DevoConnect held its annual summer debate on Tuesday evening at Portcullis House, seeing a lively discussion about the future of devolution, chaired by Gill Morris, Chief Executive of DevoConnect. Gill pointed out to the committed ‘devolutionistas’ in the room that 21 million Britons now live in areas with a Metro Mayor – easily outnumbering the 17 million who voted for Brexit. Devolution can – and perhaps must – help people to ‘take back control’ post-Brexit.
Jim McMahon pointed out that there is just one Northern MP in the Cabinet and evidence that the North is a victim of a disinterested government with a regional ‘democratic deficit’. Cuts to public services have made people’s lives incredibly difficult; allowing regions to spend their own money could reverse this damage. He said there is too much pressure placed on council tax and business tax at present, so local and regional governments must demand more financial support from Westminster. Labour would conduct a proper review of councils’ funding and create extended ‘neighbourhood plans’ to solve this. Jim McMahon ended by saying s there should be a new era of localism and a new devolution settlement for England.
James Palmer, Mayor of Cambridgeshire and Peterborough, also characterised the East of England as largely ignored by national government despite creating significant UK wealth – and in a barbed comment said that Cambridgeshire and Peterborough’s £5bn contribution to the Treasury was in marked contrast to Greater Manchester which takes £5bn from the Exchequer. He pointed out that despite its prosperity, public services are incredibly poor and infrastructure investment below the national average. However he said he did not need to go to Whitehall with a ‘begging bowl’ but he did need powers so that he can raise finance from the thriving private sector. This would give him ‘the freedom to deliver’. Devolution changes the narrative – it is a new idea whose time has come.
Edna Robinson, Chair of the People’s Powerhouse, argued that the current Northern Powerhouse and devolution agenda is too narrow, failing to engage people in ‘left-behind’ communities who feel disenfranchised and lack trust in politics. In politics, people are often seen as ‘part of the problem,’ but decision-makers should appreciate the value of listening to their voices. What is important is a deliberative, people focussed debate about the future not a polarised, political debate. Unpicking our current unequal political system through better devolution could prevent swings to the far left or right.
Ed Cox, Director of Public Services and Communities at the RSA, argued that Westminster should no longer be trusted with devolution, as politicians have made devolved areas fight each other for funding and attention. He said existing Metro Mayors are doing a good job with very limited powers – decentralisation not real devolution – called for the publication of the long awaited Devolution Framework and made a plea for a genuine discussion about Inclusive Growth not ‘bullshit’. He criticised both Labour and the Conservative Party for not fleshing out their future devolution policies and was particularly critical of the narrow, corporate agenda being pursued in the name of the Northern Powerhouse. He ended by saying that England’s 80 year old experiment with centralism must end.

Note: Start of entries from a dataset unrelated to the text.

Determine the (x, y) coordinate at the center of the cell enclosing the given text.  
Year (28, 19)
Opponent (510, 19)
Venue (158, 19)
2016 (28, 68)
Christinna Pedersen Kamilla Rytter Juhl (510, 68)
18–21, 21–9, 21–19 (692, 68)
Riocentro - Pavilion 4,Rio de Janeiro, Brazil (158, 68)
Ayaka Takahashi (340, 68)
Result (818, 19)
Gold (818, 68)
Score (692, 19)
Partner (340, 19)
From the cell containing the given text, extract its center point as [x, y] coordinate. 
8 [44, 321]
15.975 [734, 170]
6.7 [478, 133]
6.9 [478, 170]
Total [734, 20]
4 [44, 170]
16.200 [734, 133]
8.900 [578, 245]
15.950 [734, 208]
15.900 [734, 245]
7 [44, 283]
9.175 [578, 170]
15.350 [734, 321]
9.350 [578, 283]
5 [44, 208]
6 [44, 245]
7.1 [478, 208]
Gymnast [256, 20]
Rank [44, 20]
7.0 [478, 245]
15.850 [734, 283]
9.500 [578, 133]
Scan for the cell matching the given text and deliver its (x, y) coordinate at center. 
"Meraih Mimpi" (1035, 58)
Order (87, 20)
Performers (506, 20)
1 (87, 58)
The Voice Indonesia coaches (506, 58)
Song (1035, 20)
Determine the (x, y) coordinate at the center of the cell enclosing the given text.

So, where next for English devolution? Most of the panellists agreed that some form of fiscal devolution was the next step. Suggestions from Ed Cox included using the Barnett formula to allocate regional funding and allowing regions to spend the first 10p of income tax. On structures, there was a call for a deliberative movement for devolution which might consider a mature federal England with four big tiers within which city regions and counties had more power. On policy James Palmer suggested that the government would be ‘bold’ to devolve education policy, but said that it would benefit regions immensely. Gill concluded by welcoming the fact that the debate has now begun: future devolution policy should reflect England’s great regional diversity and build on its strengths.